[Stored data entries]
= = =
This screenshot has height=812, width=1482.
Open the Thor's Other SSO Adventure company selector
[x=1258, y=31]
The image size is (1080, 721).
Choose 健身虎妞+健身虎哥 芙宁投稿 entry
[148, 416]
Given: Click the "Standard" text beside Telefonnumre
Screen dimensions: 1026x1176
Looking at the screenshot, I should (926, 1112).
= = =
■ WHAT THE EXERCISE ASKS: Give an exact copy of the lines from the one with "Given: Click the" through the end of the entries, both ends included.

■ EXERCISE OUTPUT:
Given: Click the "Standard" text beside Telefonnumre
Screen dimensions: 1026x1176
Looking at the screenshot, I should (926, 1112).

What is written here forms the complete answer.